Queensland's unemployment rate is not expected to drop below six per cent before 2021, despite big spends on infrastructure in the state budget to drive growth.
Treasurer Jackie Trad spent big in her first budget - the first in the second term of the Palaszczuk Labor government - allocating $45.8 billion to capital works over the next four years.
That includes $4.9 billion on roads and transport, and $733 million for the latest stage of the government's signature $5.4 billion Cross River Rail project.
Ms Trad defended spending big while state debt was also set to top $83 billion by 2021/22.
"We make no apologies for borrowing to invest in infrastructure.

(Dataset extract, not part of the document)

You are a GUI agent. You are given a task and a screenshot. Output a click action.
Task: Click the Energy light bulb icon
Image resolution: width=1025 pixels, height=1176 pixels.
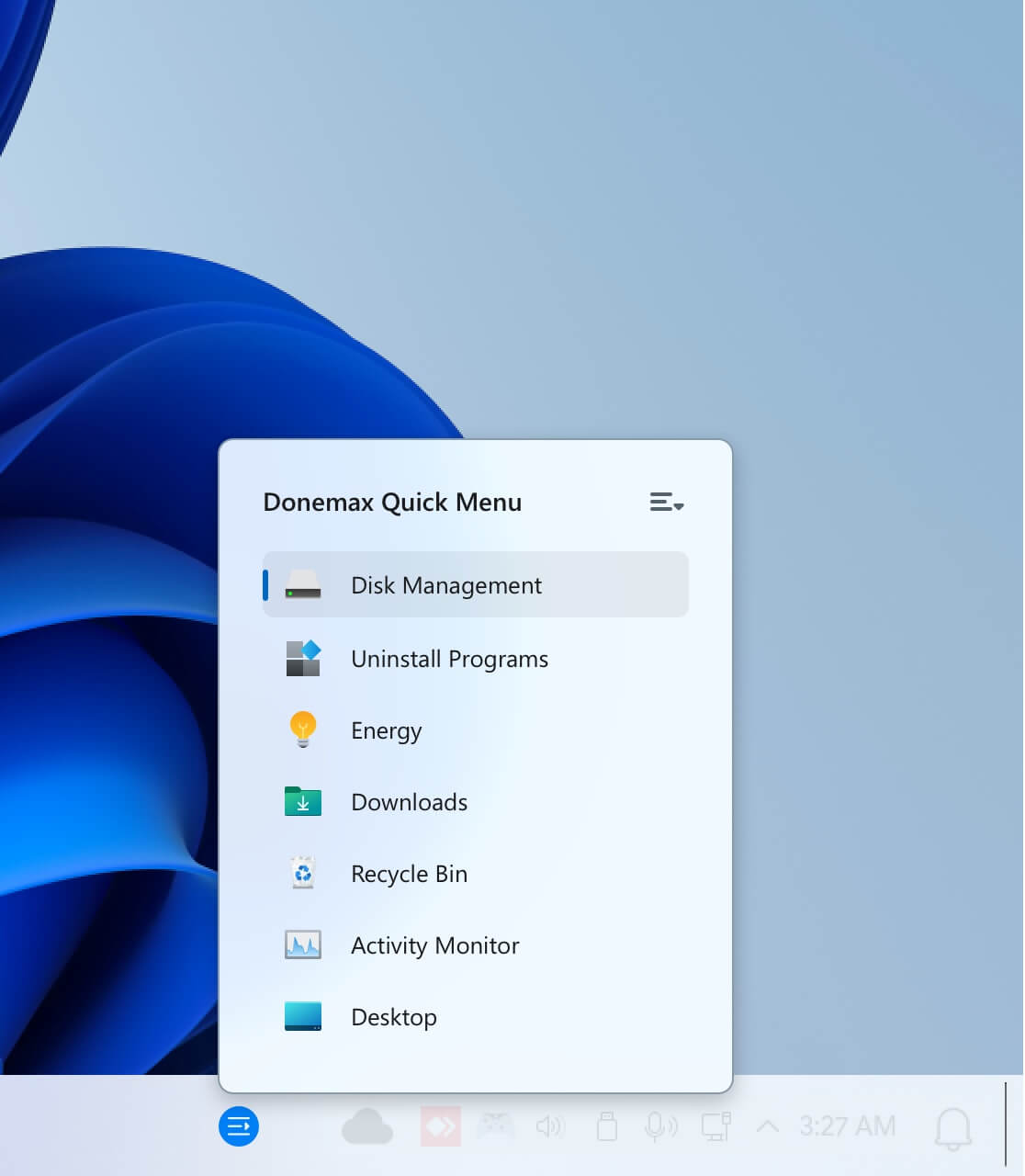(303, 730)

It's the right thing for jobs today, but it's also critical for economic productivity in the future," Ms Trad told reporters on Tuesday.
However Liberal National Party Leader Deb Frecklington said the fact unemployment wouldn't drop below six per cent over the forward estimates meant Labor's infrastructure spend was already failing.

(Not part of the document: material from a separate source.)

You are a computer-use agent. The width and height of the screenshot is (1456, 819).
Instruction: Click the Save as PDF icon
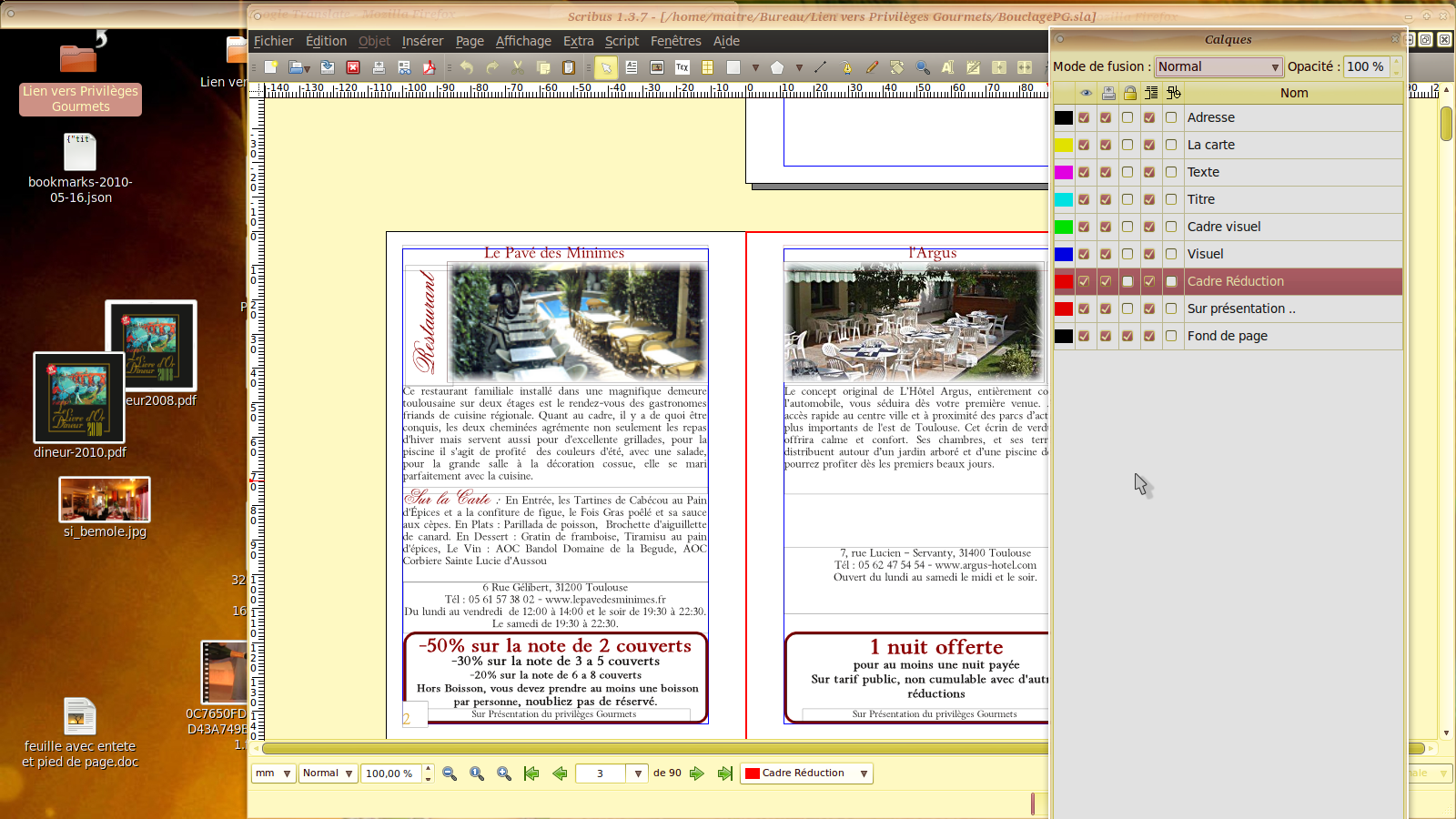click(430, 67)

"This is a budget of broken dreams and broken promises for the next generation," she said.
Mark Henley, from the Queensland Council of Social Services, said the budget was a mixed bag for those doing it tough.
"We can see some good things, but there's a lot of work that we still need to do to address the cost of living pressures that households are still facing," he told reporters.
However Dr Pradeep Philip from Deloitte Access Economics said the government appeared to be on the right track with its focus on borrowing to fund big-ticket items.
"What we see in this budget is a large infrastructure spend which lowers the cost of getting from place to place, lowers the cost of doing business," he said on Tuesday.
"So to that extent, borrowing can be a good thing."